I don't go to strip clubs (maybe once or twice), and I don't know strippers. However, maybe some of that perspective is missing from this post? Perhaps strippers rationalize their career choice?

Choosing to be a stripper at 19 is a tragic decision. Despite what everyone says here, your niece is not an adult. Adults have spent a couple years time at least in adult relationships.

Here are my list of reasons not to become a stripper:

1. Stripping is going to seriously warp your very young, barely legal, almost jailbait, niece's perception of what relationships are and how they operate before she's even had one. After spending a year seeing men at their worst she will likely confuse that with their true nature.

2. No man will ever look at her the same way after they find out she spent time stripping. It will either be a turn on or a sad thing. I would think it would somewhat scar any serious relationship.

3. She will likely be put in a position where there is the opportunity to sell herself and do hard drugs. Especially through an agency she may be put in a position where she feels scared to say no. At 19, a baby, she will be easily manipulated.

4. This is a dead end decision that leads nowhere. She'll likely spend the money (it's easy to do at 19) and be worse off than before with no career related experience.

5. The decision will break her family's heart. Make sure she knows that.

I disagree with the posters above that you act nonchalant about her decision. Instead, I would stage an intervention with the rest of her family. I would tell her how the idea of stripping makes each of you feel. I would offer every other alternative in the world, even for her to just put off the decision for a year. I would even consider calling the agency and telling them there will be trouble of some kind if they hire your niece.

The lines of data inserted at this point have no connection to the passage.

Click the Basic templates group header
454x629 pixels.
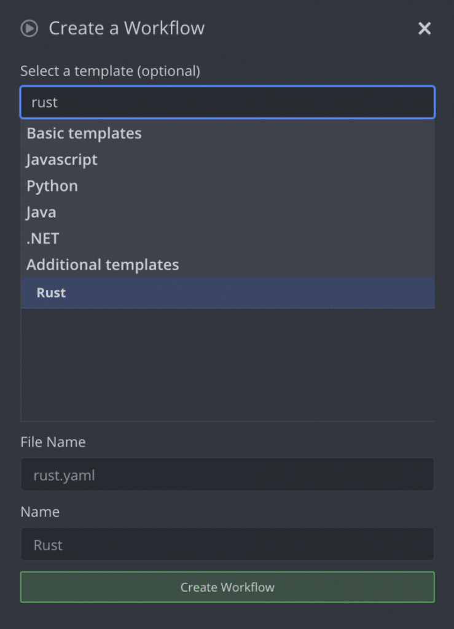click(84, 133)
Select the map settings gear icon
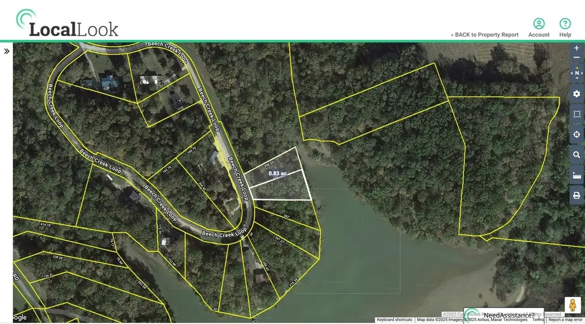Image resolution: width=585 pixels, height=324 pixels. (576, 94)
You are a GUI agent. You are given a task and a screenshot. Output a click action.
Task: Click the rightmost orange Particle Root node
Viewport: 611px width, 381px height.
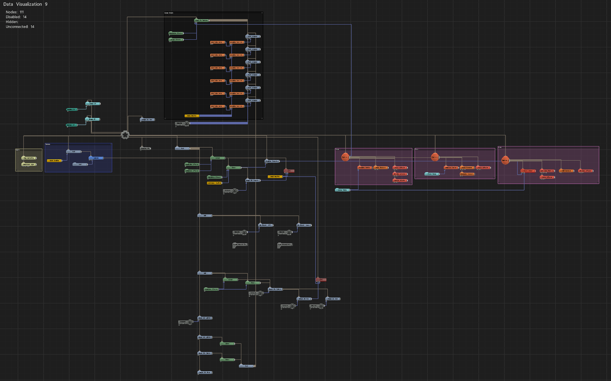pyautogui.click(x=505, y=160)
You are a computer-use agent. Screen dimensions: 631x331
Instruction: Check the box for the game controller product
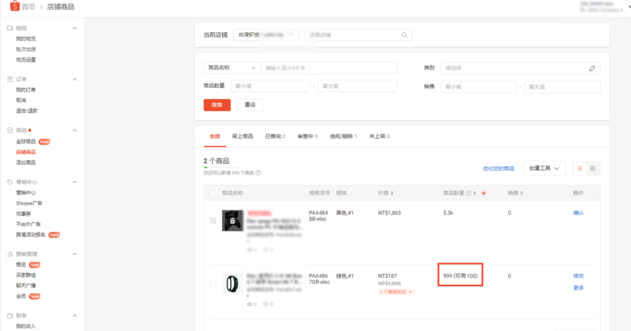point(213,220)
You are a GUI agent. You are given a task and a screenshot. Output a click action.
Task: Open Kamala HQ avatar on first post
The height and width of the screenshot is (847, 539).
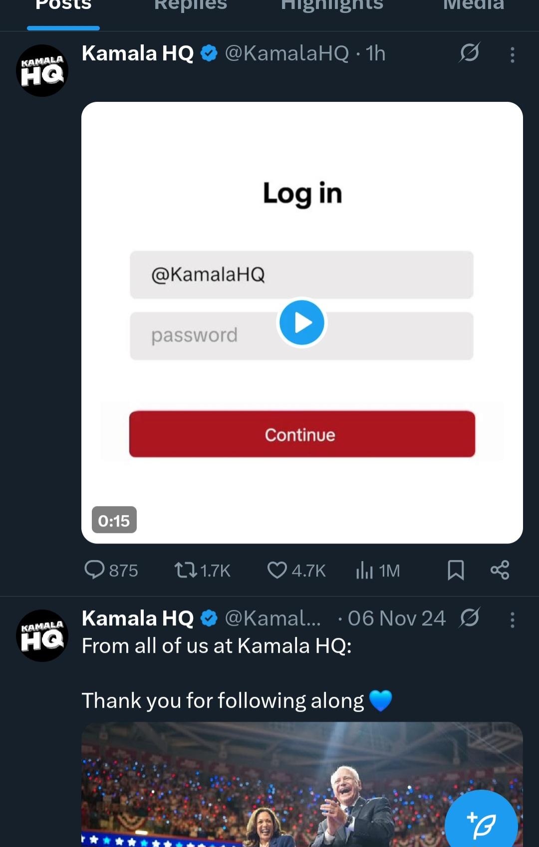pyautogui.click(x=42, y=71)
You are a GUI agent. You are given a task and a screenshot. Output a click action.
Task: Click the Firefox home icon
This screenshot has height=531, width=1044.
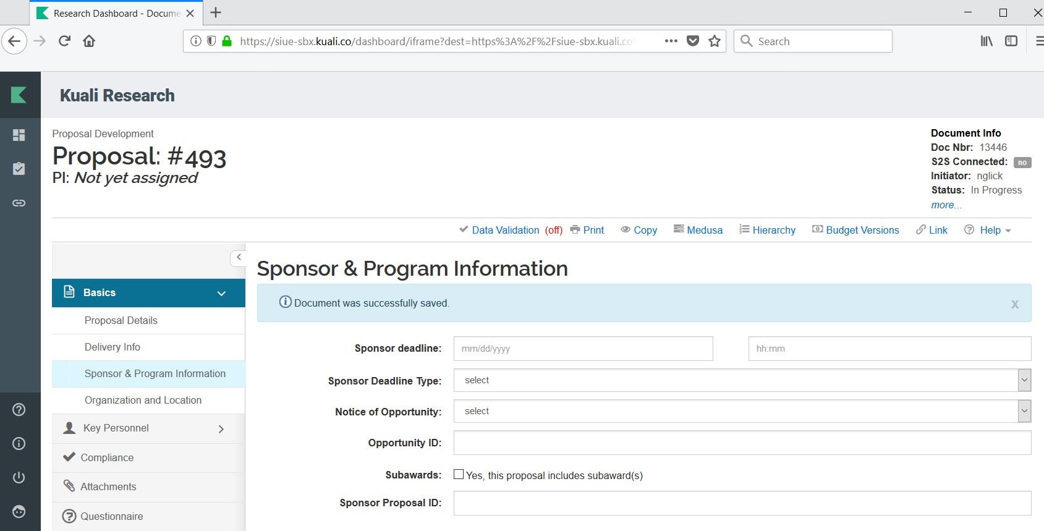coord(89,41)
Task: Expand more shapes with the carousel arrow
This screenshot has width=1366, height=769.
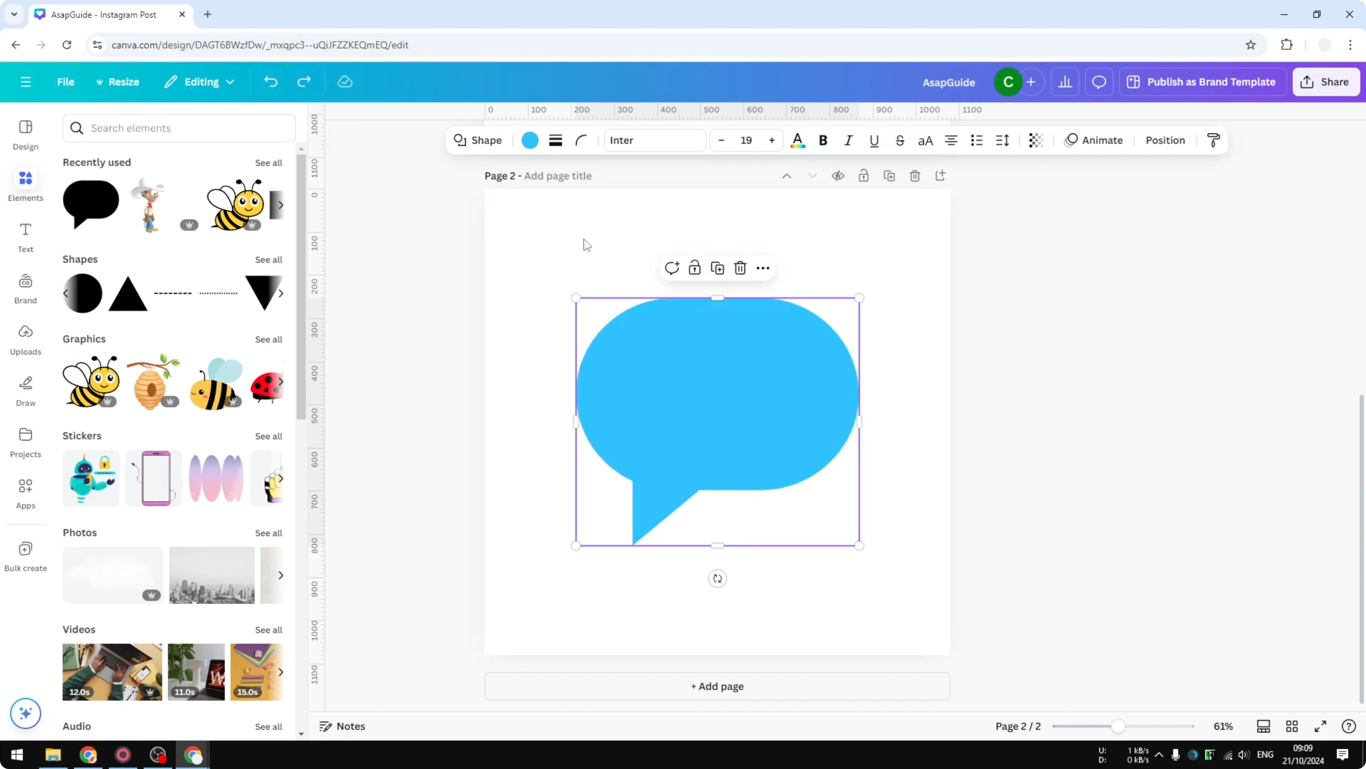Action: (281, 293)
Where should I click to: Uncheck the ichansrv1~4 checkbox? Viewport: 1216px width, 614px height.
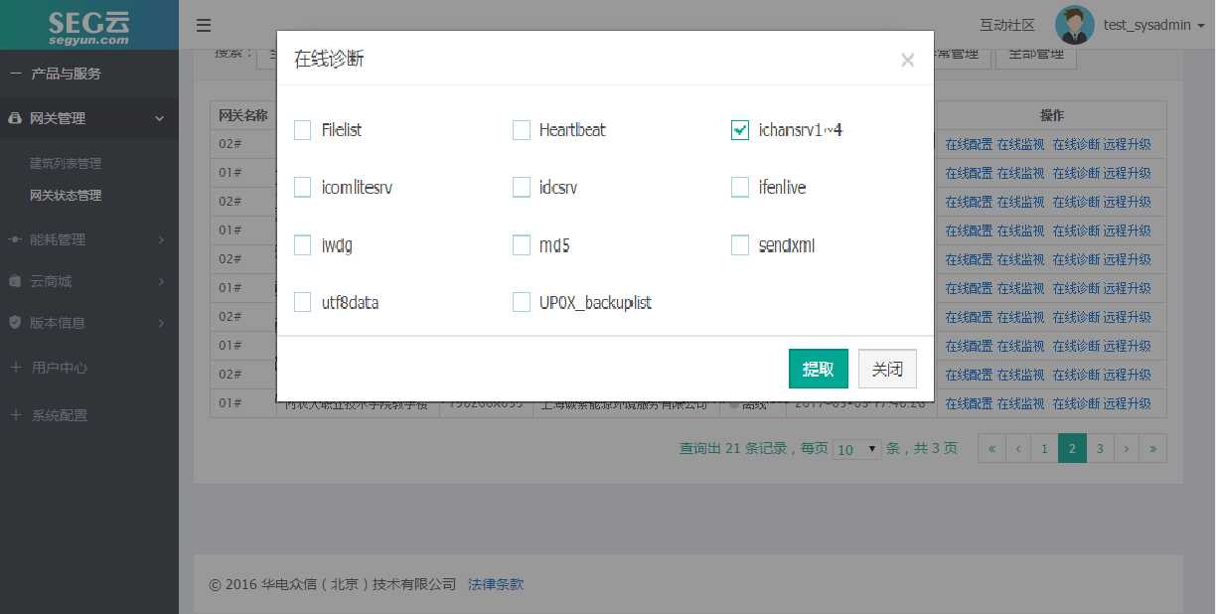pyautogui.click(x=739, y=129)
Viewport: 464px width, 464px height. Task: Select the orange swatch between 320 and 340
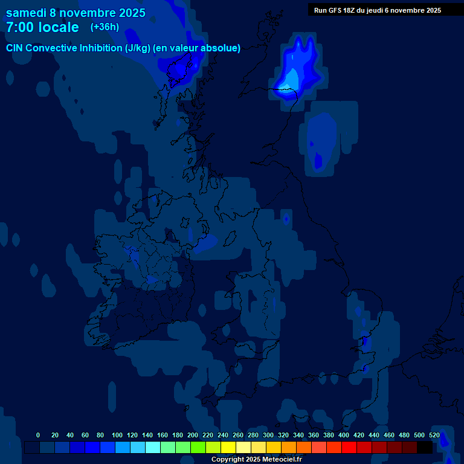click(289, 448)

I simply wouldn't let this happen.

On the lighter side :-):

http://www.metacafe.com/watch/683390/chris_rock_on_strippers/
posted by xammerboy at 7:20 PM on September 23, 2009 [3 favorites]


Three days a week leaves seven nights and four days a week to work a part-time job, and there's nothing wrong with stripping as a part-time job.

What really needs to be clarified here is why she can't do both. Seems ideal to me, so there may be an issue here you need to pick through with her a bit more deeply.
posted by DarlingBri at 7:46 PM on September 23, 2009


A year in the life of an unlikely stripper: "Candy Girl," by Diablo Cody.
posted by conrad53 at 7:51 PM on September 23, 2009


Can you arrange for her to talk to some tax lawyers and personal financial advisors? They know all about how much money people make, legally and otherwise, and what they do with it.
posted by Lesser Shrew at 8:16 PM on September 23, 2009


I tried to be encouraging and supportive when a relative of mine went this route. I wish I had forced her to think about it a little harder. It set bad habits into motion that haunt her to this day, and reinforced a lot of bad psychological baggage from her childhood.

Seriously, if you have anything to say about this, you might as well say it now, because later on when she's already in the shit, she'll think she knows more about it than you do.
posted by hermitosis at 8:23 PM on September 23, 2009


I know two sisters.*

One made the choice to strip instead of go to school. Four years later, she's spent thousands of dollars on plastic breasts, unfortunately chosen tattoos (according to her sister, her lower belly says TIPS HERE) and clubwear. Because she never meets anyone else, her dating pool consists of other dancers and sad men she would never have looked at before.

Meanwhile, her sister procured herself a BA in psychology and four years of telemarketing experience.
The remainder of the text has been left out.